Considering the transport of long-chain free fatty acids into liver cells and their subsequent storage or conversion to acetyl-CoA as one of the main functions of CD36 in the liver (
33,
34), the expression of this gene was reduced in the FC group compared to the NC group in this study. Indeed, this reduction could be validated as a protective response in liver cells with intrinsic mechanisms due to environmental factors during long-term fructose consumption (
35,
36). Additionally, CD36 gene expression was elevated in the exercise groups receiving the fructose solution compared with the FC and NC groups. Nevertheless, this rising trend was not significant in the FIT group. The discrepancy in results among the exercise groups in the present study suggests that metabolic pathways might be involved in the training protocols (
10,
37). Continuous training was effective in modulating CD36 gene expression in the liver (
38,
39).
The results showed that CD36 gene expression was incoherent with fasting blood glucose levels in the FC group, confirming the regulatory role of the liver in storing and utilizing different forms of lipids, compared with muscle tissue. The decrease in the expression of this gene in the present study could further provide a defense mechanism against the increasing free fatty acid load, due to the combined function of synthesis and reduction in fatty acid. However, the build-up of TGs in the liver is the initial stage of damage caused by hepatic steatosis, followed by inflammation, which could intensify with continued exposure. This could also be consistent with the development of steatohepatitis after high fructose consumption in this model (regardless of its dose), aligning with previous results (
25,
40).
Although continuous training significantly modulated the effect of long-term fructose intake, it could not bring the level of HSL gene expression closer to its expression level in the NC group. This observation also emphasizes the regulatory role of the liver, which does not rapidly alter its factors in a short period of exposure to damage, nor does it recover immediately after returning to normal conditions.

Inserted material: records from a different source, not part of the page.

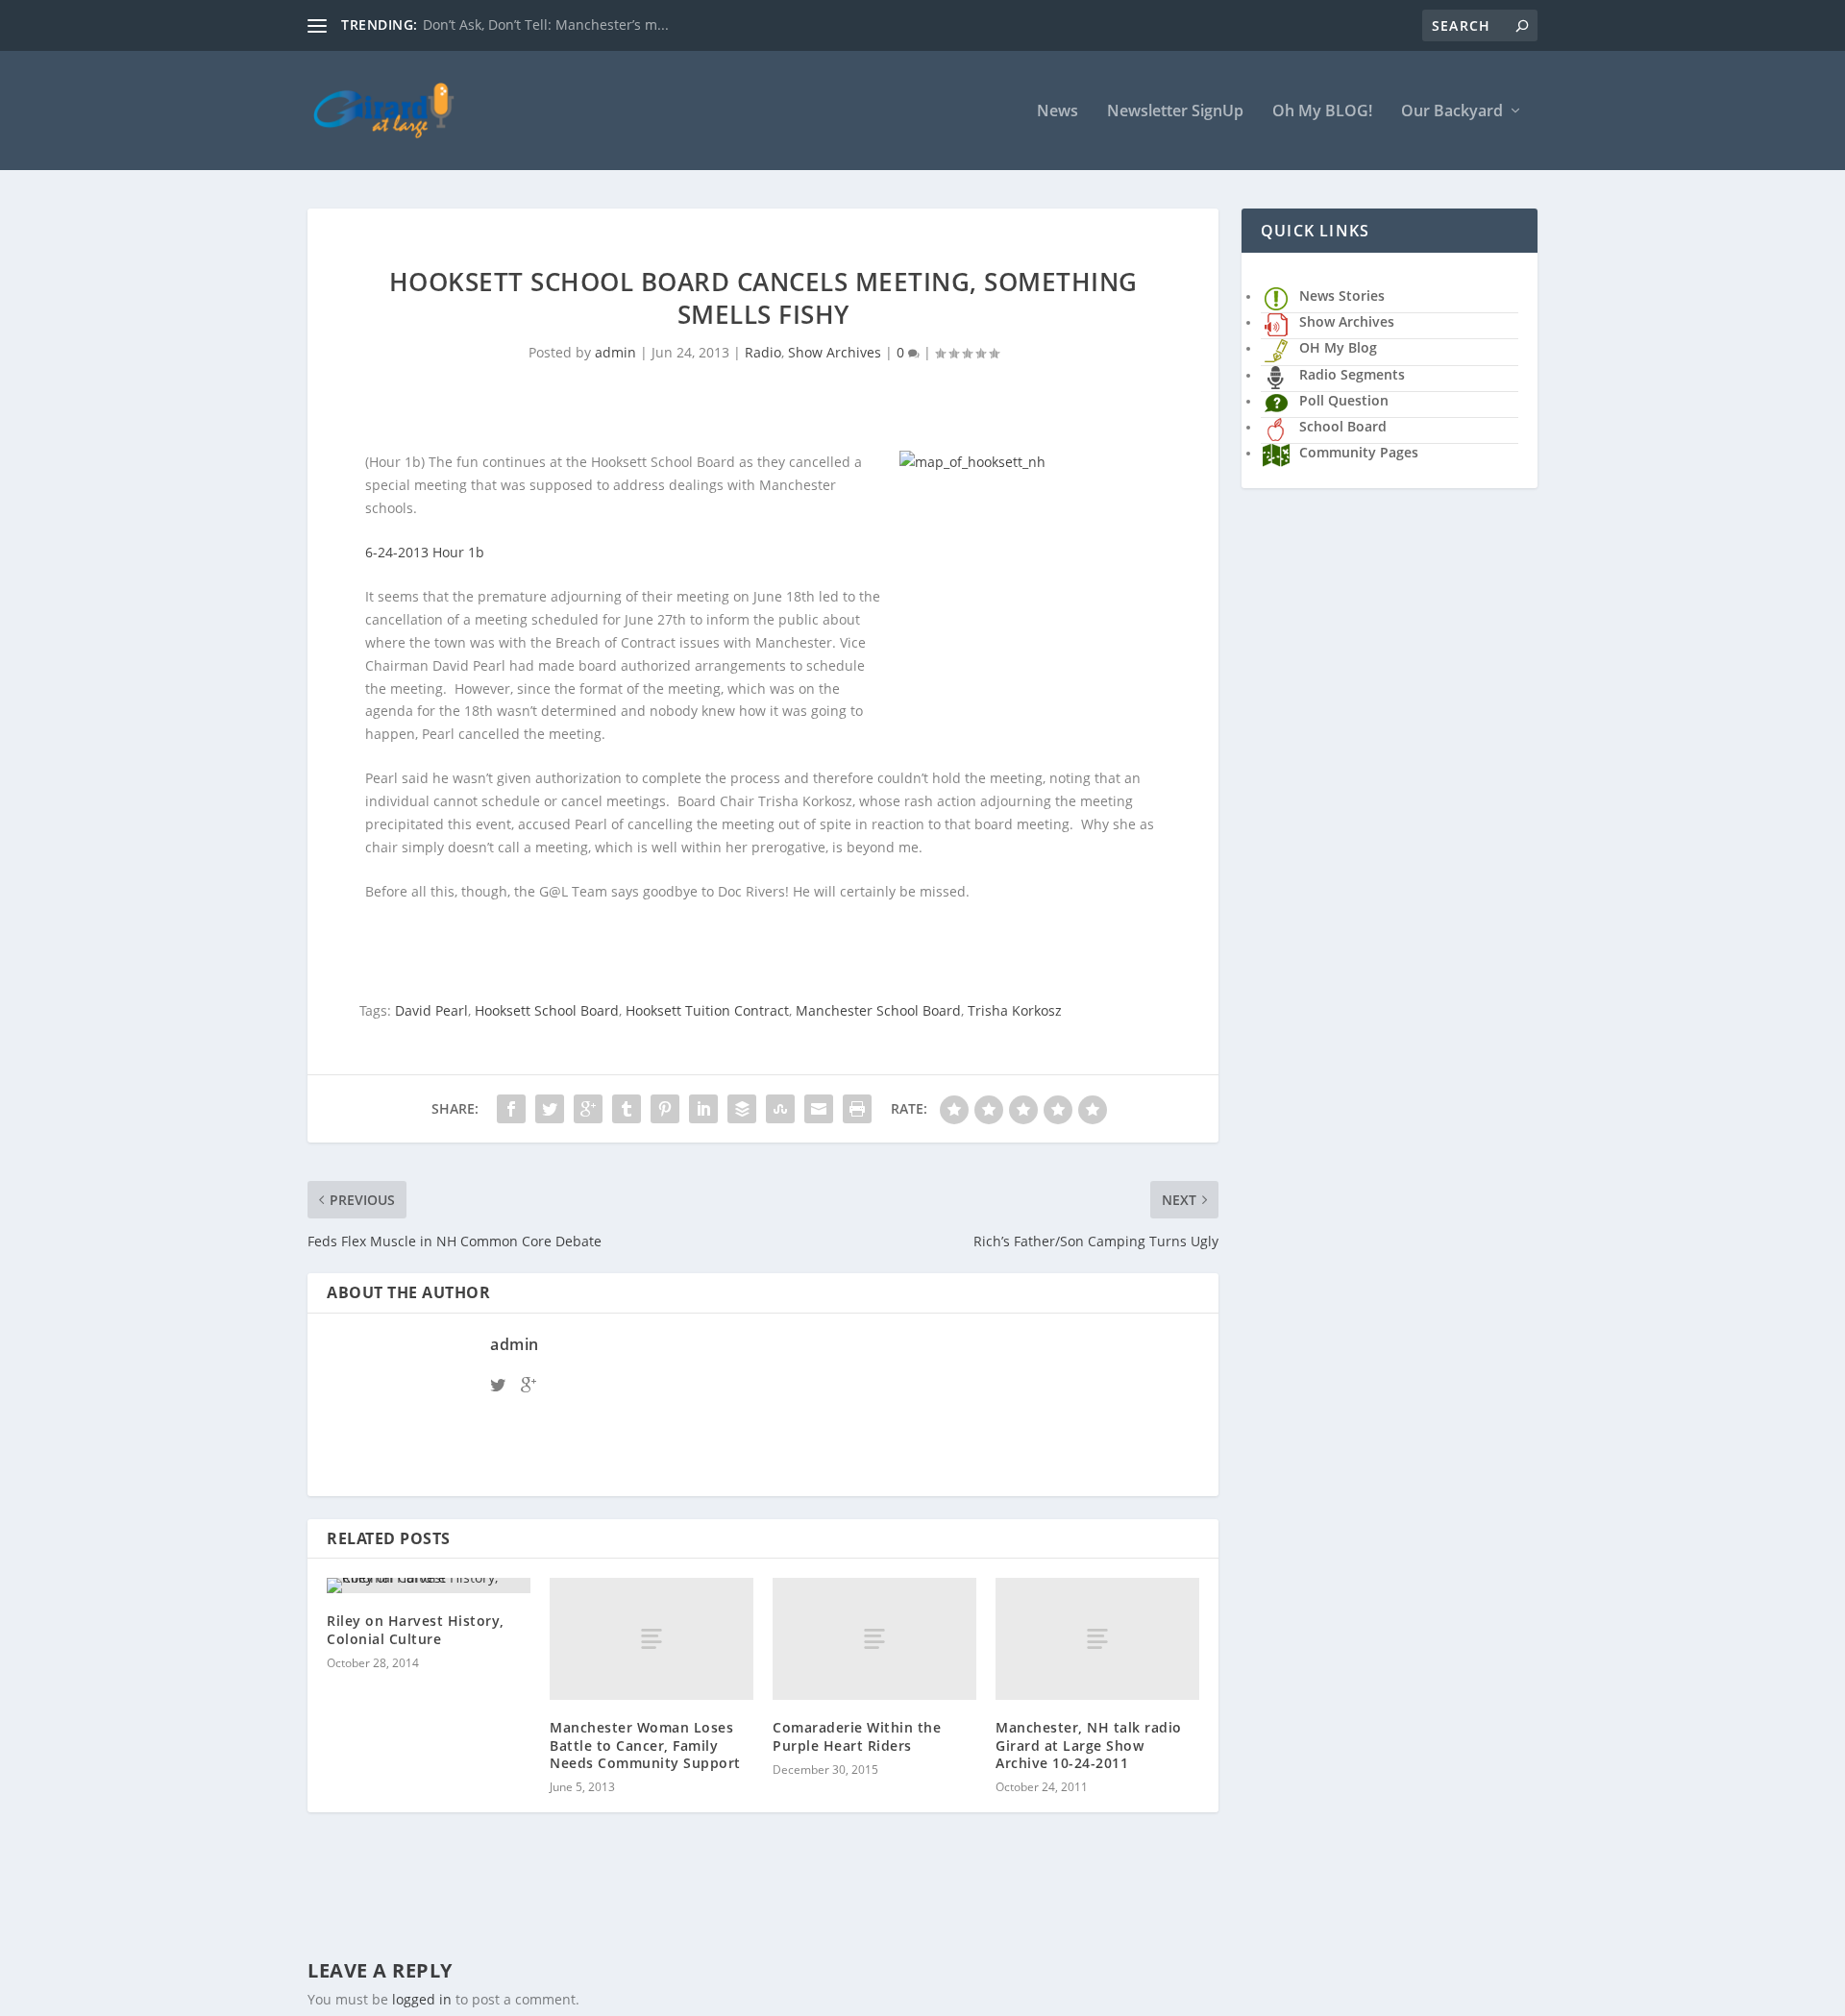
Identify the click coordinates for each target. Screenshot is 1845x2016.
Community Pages (1358, 452)
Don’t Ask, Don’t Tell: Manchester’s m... (546, 24)
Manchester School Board (878, 1010)
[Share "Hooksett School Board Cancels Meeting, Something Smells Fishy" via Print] (857, 1109)
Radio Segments (1352, 374)
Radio (763, 352)
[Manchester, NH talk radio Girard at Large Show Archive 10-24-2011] (1097, 1639)
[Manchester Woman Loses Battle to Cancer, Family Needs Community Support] (651, 1639)
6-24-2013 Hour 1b (424, 552)
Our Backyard (1452, 112)
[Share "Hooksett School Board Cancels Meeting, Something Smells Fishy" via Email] (819, 1109)
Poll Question (1344, 400)
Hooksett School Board (547, 1010)
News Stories (1342, 295)
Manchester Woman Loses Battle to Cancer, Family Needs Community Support (645, 1744)
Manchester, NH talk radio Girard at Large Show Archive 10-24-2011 (1089, 1744)
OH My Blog (1338, 347)
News (1057, 112)
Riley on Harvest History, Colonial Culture (415, 1629)
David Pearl (431, 1010)
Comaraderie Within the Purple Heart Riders (857, 1736)
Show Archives (834, 352)
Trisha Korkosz (1015, 1010)
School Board (1343, 426)
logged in (422, 1999)
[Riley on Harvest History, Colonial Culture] (428, 1585)
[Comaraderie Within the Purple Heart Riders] (874, 1639)
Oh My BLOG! (1322, 112)
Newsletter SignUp (1175, 112)
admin (615, 352)
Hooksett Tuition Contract (707, 1010)
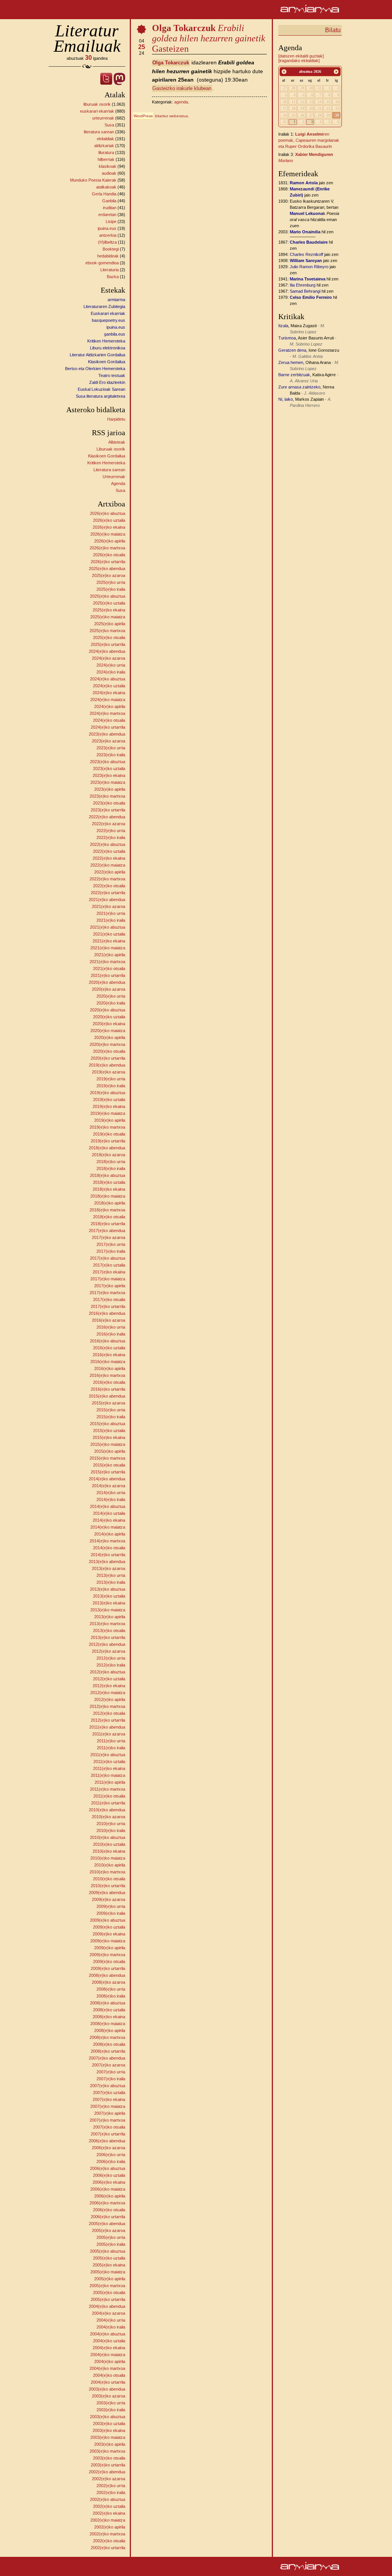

Interval and continuous training could moderate HSL gene expression, bringing it closer to normal levels. Additionally, exercise could reduce the size of fat droplets and normalize protein markers involved in lipogenesis and lipolysis (
41-
43), as observed in the FCT and FIT groups in terms of hepatic TG levels. In accordance with biochemical and molecular results, it is well established in this study and previous studies that fructose consumption does not cause obvious morphological changes in liver cells and fibrosis. Therefore, the presence of free fatty acids in the short term induces autophagic responses and impairs programmed cell death. The histological results of this study, similar to some previous findings, showed abnormal nuclear shapes and cellular disorganization in liver tissue in the FC group. However, in previous studies, no fructose-receiving animal model reports all the liver histological features of MetS in one study. These disorganizations approach the level of the NC group when combined with periodic and continuous exercise. Accordingly, it seems that the greater utilization of cellular reserves during exercise improves physiological function and liver tissue, preventing the progression of further metabolic disorders (
44-
49).
5.1. Conclusions
This study demonstrates that although prolonged high fructose intake can disrupt lipid metabolism, leading to elevated fasting blood glucose and IR, it may not significantly impact body weight or liver index. Moreover, both interval and continuous aerobic exercises were effective in mitigating the negative effects of fructose on metabolic parameters, improving insulin sensitivity and glucose regulation. Aerobic exercise also showed potential hepatoprotective effects by reducing inflammatory cells and enhancing hepatocyte structure. The findings suggest that aerobic exercise can serve as a viable non-pharmacological strategy to prevent and ameliorate early symptoms of metabolic disorders induced by fructose consumption. Further research is needed to uncover the precise molecular mechanisms involved and the impact of exercise on liver metabolism.